▸ RECORDED INFORMATION
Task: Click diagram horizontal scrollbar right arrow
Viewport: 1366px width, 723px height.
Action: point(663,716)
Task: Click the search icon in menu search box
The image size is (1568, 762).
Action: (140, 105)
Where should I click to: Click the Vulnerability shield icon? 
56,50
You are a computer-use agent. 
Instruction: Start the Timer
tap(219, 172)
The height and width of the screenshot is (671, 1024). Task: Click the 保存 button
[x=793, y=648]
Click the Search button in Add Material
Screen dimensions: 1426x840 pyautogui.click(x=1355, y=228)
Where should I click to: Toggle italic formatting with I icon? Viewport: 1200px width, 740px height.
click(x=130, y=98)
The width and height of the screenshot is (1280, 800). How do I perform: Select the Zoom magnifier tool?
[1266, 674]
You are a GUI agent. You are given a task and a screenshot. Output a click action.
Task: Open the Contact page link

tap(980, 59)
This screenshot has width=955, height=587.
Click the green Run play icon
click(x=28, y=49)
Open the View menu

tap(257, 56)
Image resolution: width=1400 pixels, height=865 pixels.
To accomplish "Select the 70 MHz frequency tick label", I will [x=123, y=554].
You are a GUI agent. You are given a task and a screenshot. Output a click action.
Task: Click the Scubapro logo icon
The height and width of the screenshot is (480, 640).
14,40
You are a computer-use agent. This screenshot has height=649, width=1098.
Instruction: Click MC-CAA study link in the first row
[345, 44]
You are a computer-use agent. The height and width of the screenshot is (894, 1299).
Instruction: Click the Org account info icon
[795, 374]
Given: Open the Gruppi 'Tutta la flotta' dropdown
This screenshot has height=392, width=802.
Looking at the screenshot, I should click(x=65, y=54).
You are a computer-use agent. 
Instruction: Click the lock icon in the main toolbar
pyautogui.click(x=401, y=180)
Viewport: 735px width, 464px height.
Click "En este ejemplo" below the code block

▸ GIVEN PROBLEM
Copy out the records again without any changes, covering the stretch from the line containing "Image resolution: width=1400" through the line containing "pyautogui.click(x=401, y=180)", both ends included.

▸ FINAL RESULT
Image resolution: width=1400 pixels, height=865 pixels.
To accomplish "Select the 70 MHz frequency tick label", I will [x=123, y=554].
You are a GUI agent. You are given a task and a screenshot. Output a click action.
Task: Click the Scubapro logo icon
The height and width of the screenshot is (480, 640).
14,40
You are a computer-use agent. This screenshot has height=649, width=1098.
Instruction: Click MC-CAA study link in the first row
[345, 44]
You are a computer-use agent. The height and width of the screenshot is (894, 1299).
Instruction: Click the Org account info icon
[795, 374]
Given: Open the Gruppi 'Tutta la flotta' dropdown
This screenshot has height=392, width=802.
Looking at the screenshot, I should click(x=65, y=54).
You are a computer-use agent. 
Instruction: Click the lock icon in the main toolbar
pyautogui.click(x=401, y=180)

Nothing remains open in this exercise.